Pharmaceutical company based in the United Arab Emirates

Julphar is an Emirati pharmaceutical manufacturer in the Middle East. Headquartered in Ras Al Khaimah, United Arab Emirates, the company employs more than 5,000 people and distributes its pharmaceutical products internationally. The company has three divisions — General Medicines, Julphar Diabetes Solutions and Julphar Life. In 2018, the company was ranked as the number one pharmaceutical manufacturer in the UAE.

==History==
Julphar was established in 1980. The company obtained Ministry of Health approval for its first 30 products four years later and began manufacturing liquids and semi-solids in 1988. In 1990, distribution agents were established in key markets across the globe and work began on the construction of new manufacturing facilities in Ras Al Khaimah.

Julphar's transportation and shipping division, MenaCool, was launched in 2008 to transport the company's medicines across the MENA region. In 2011, Julphar crossed AED 1 billion in sales, an 11.3% growth from 2010. Julphar began producing biosimilars in 2012 and launched a new division, Julphar Diabetes Solutions, becoming the only company in the Middle East and North Africa to locally produce Recombinant DNA (r-DNA), the raw material used to make insulin. Julphar inaugurated its first facility on the African continent with the opening of Julphar Ethiopia in 2013.

The launch of Julphar Bangladesh took place two years later in 2015, which coincided with the launch of Julphar Life, the company's consumer division. In 2017, Julphar acquired IV fluid company, Gulf Inject and officially opened a facility in Saudi Arabia in collaboration with its local partner, Cigalah Group.
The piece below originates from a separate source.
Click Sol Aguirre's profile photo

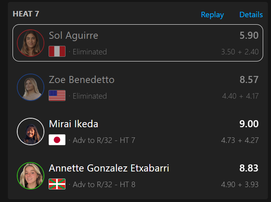coord(31,43)
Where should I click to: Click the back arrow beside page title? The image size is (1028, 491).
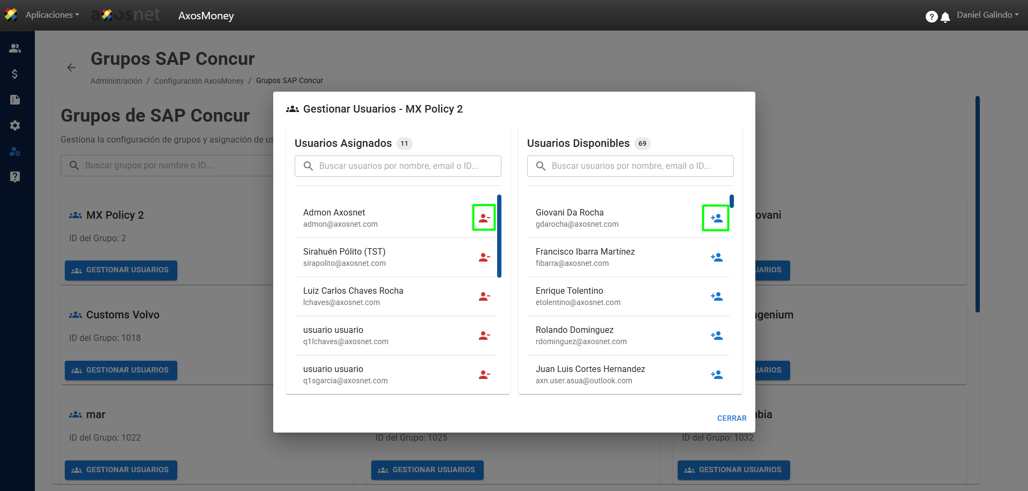[x=71, y=68]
In 2018, Julphar signed an agreement with the Ministry of Health (United Arab Emirates) to ensure the availability of critical medical supplies during crisis situations.

Julphar won the Association of Strategic Alliance Professionals award in 2018 along with its partner, Merck & Co., becoming the first pharmaceutical company from the Middle East and Africa to win such an award. The company also won the Frost & Sullivan 2018 Best Emerging GCC Pharmaceutical Manufacturing Company of the Year award.

==Facilities==
Julphar has 16 production facilities.

===Julphar UAE===
Julphar UAE is based in Ras Al Khaimah and began operations in 1980. A total of 13 facilities produce tablets, capsules, pediatric powder suspensions (PPS), syrups, suspensions, vials, drops, ampoules, creams, ointments and suppositories.

===Julphar Saudi Arabia===
Julphar Saudi Arabia was launched in 2017 and is a joint venture between Julphar and its local partner, Cigalah Group. The facility was the first in King Abdullah Economic City to be awarded full cGMP certification on its first inspection by the Saudi Food and Drug Authority.

==Products==
One of Julphar's leading products is Moist Exposure Burn Ointment (MEBO), a common product used for burns. The success of MEBO led to the creation of MEBO Scar, an ointment which was developed specifically by Julphar for the treatment of scars both old and new, and is used to restore the health of traumatized skin. MEBO Scar is used to treat functional and cosmetic issues caused by scarring.